Put every line of the rows below into a Markdown table with the columns No. and Line, numbering the lines in order and leaving out any blank ones.

[Data entries]
****
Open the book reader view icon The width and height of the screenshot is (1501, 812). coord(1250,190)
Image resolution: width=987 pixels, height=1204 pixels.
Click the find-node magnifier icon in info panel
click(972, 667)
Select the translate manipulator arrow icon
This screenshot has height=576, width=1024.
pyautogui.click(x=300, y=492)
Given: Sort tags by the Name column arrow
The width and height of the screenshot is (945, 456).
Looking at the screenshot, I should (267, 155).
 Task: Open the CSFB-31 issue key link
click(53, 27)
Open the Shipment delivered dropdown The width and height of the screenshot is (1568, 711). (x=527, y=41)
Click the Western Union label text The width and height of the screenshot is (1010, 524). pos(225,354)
****
## Expected answer
| No. | Line |
|---|---|
| 1 | Open the book reader view icon The width and height of the screenshot is (1501, 812). coord(1250,190) |
| 2 | Image resolution: width=987 pixels, height=1204 pixels. |
| 3 | Click the find-node magnifier icon in info panel |
| 4 | click(972, 667) |
| 5 | Select the translate manipulator arrow icon |
| 6 | This screenshot has height=576, width=1024. |
| 7 | pyautogui.click(x=300, y=492) |
| 8 | Given: Sort tags by the Name column arrow |
| 9 | The width and height of the screenshot is (945, 456). |
| 10 | Looking at the screenshot, I should (267, 155). |
| 11 |  Task: Open the CSFB-31 issue key link |
| 12 | click(53, 27) |
| 13 | Open the Shipment delivered dropdown The width and height of the screenshot is (1568, 711). (x=527, y=41) |
| 14 | Click the Western Union label text The width and height of the screenshot is (1010, 524). pos(225,354) |